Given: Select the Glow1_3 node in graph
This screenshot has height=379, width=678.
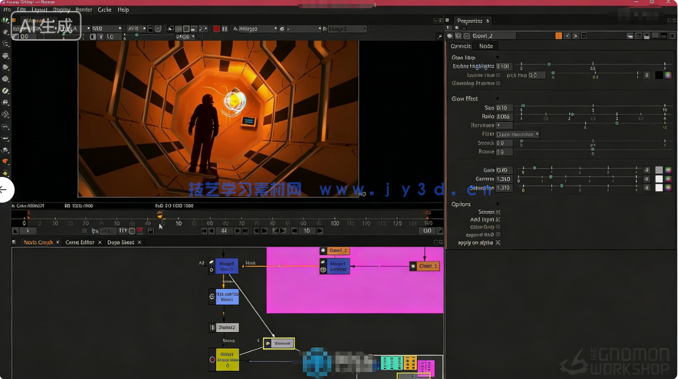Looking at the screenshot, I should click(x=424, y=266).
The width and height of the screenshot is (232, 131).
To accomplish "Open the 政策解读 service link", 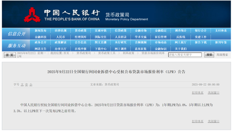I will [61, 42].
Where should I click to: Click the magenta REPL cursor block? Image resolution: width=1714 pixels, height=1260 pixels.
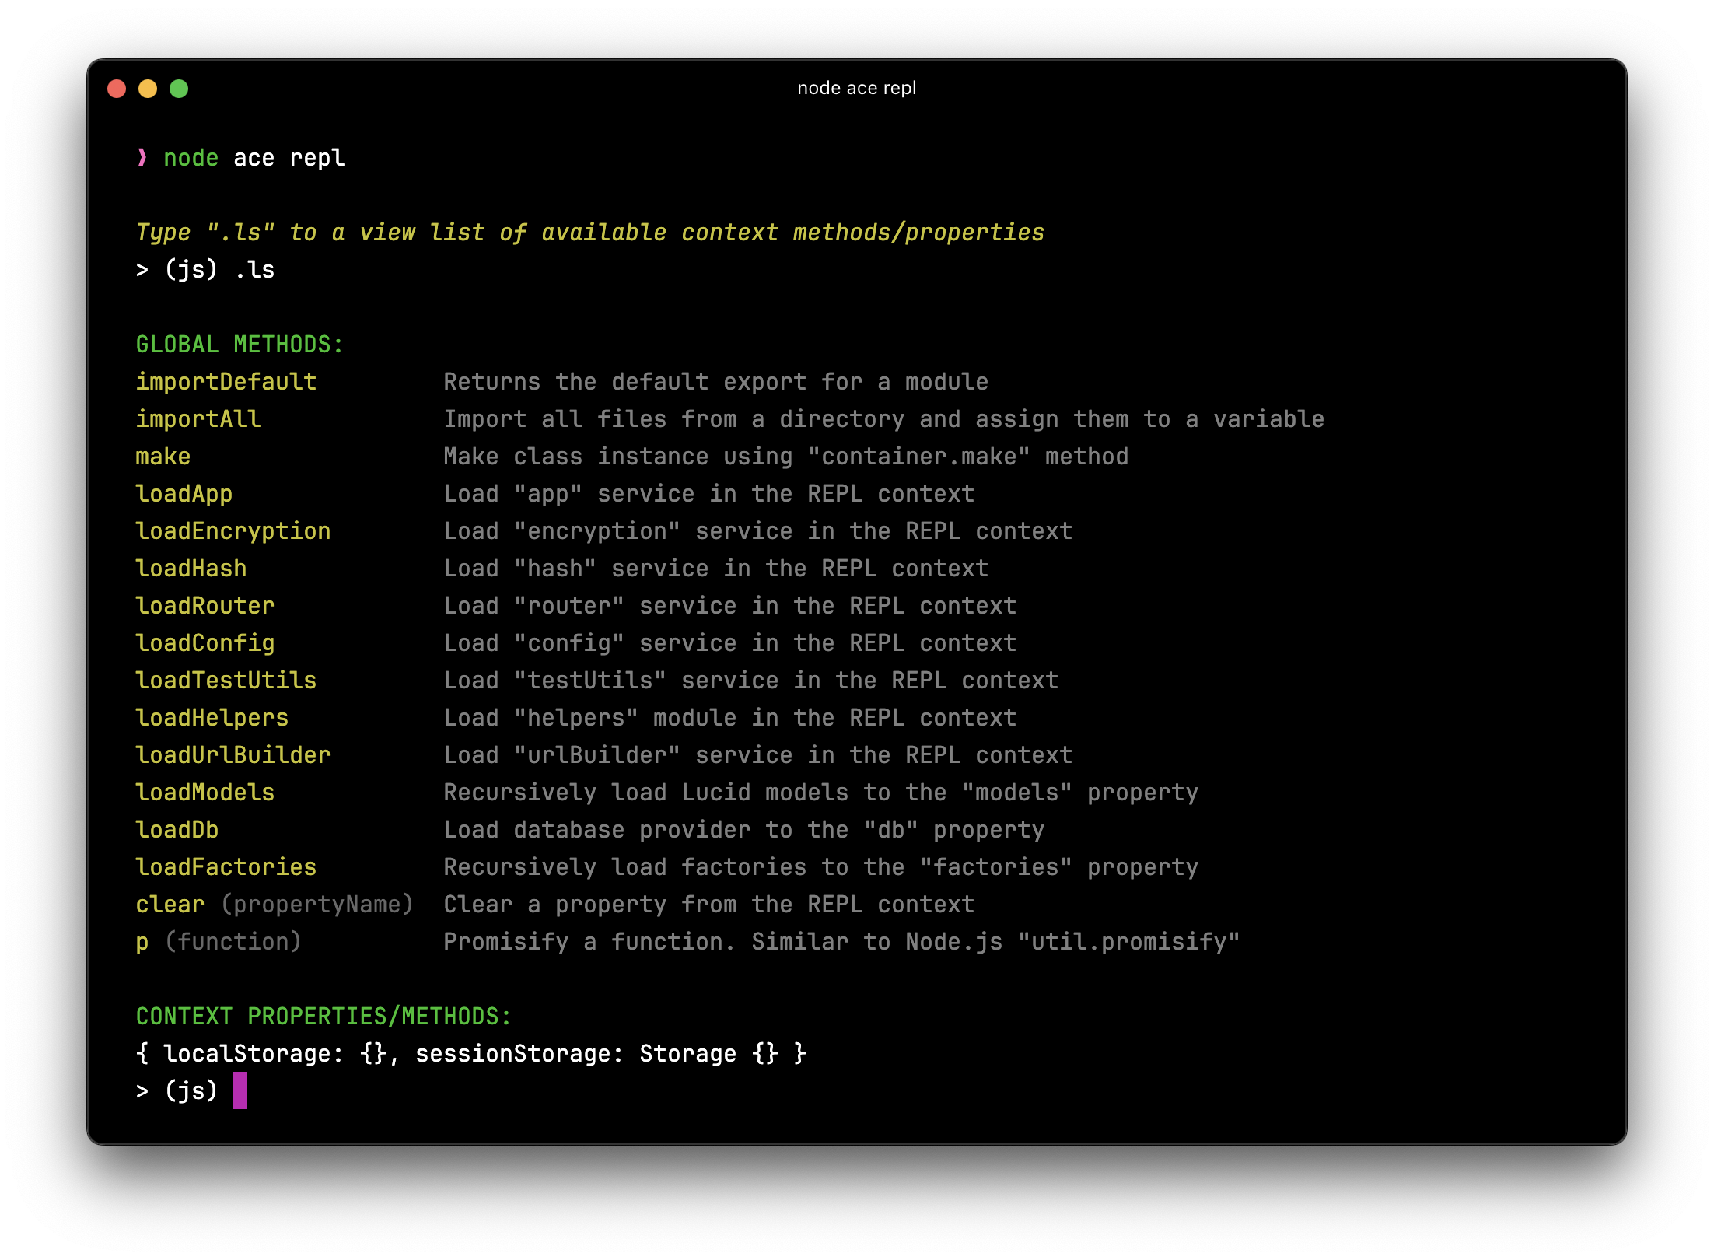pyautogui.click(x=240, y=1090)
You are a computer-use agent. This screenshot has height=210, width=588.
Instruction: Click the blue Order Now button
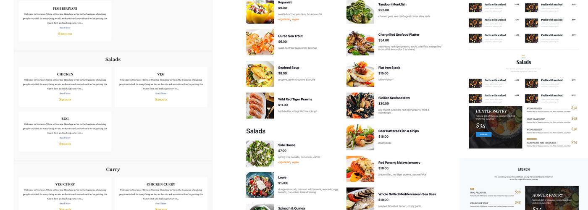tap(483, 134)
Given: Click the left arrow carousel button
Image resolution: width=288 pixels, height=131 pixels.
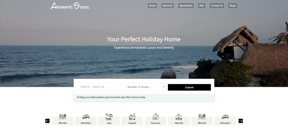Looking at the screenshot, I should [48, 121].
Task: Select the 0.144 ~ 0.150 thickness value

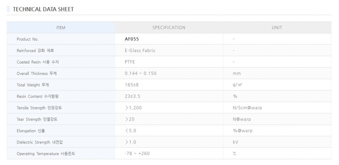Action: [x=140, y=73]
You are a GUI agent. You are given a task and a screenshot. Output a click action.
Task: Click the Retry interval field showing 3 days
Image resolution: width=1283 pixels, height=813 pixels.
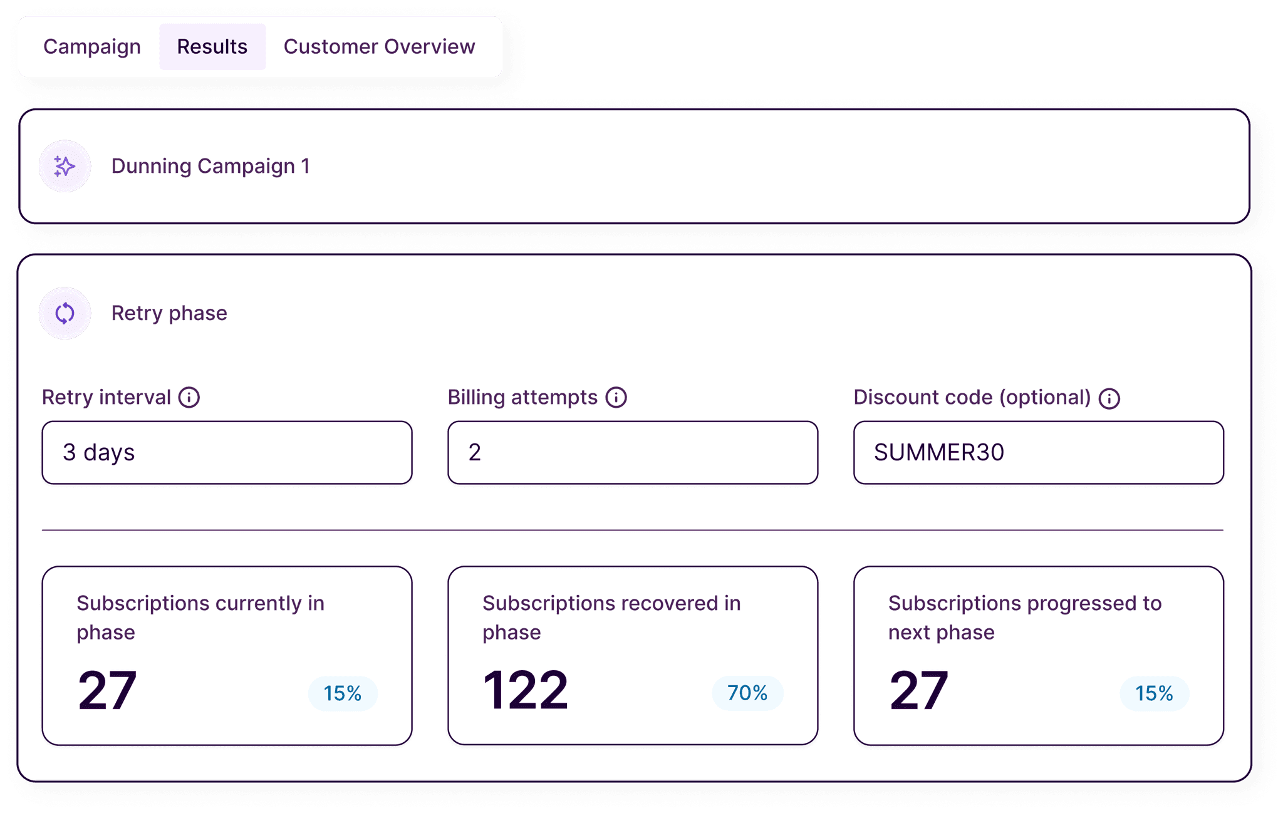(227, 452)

• [WRITTEN PROBLEM]: Write out, word for word, the part of the entries that opens with the line containing "Given: Click the left arrow carousel button" and closes with the line containing "Action: [x=140, y=73]", both lines included. Leave the pictures out.

• [WRITTEN RESPONSE]:
Given: Click the left arrow carousel button
Image resolution: width=288 pixels, height=131 pixels.
Looking at the screenshot, I should [48, 121].
Task: Select the 0.144 ~ 0.150 thickness value

Action: [x=140, y=73]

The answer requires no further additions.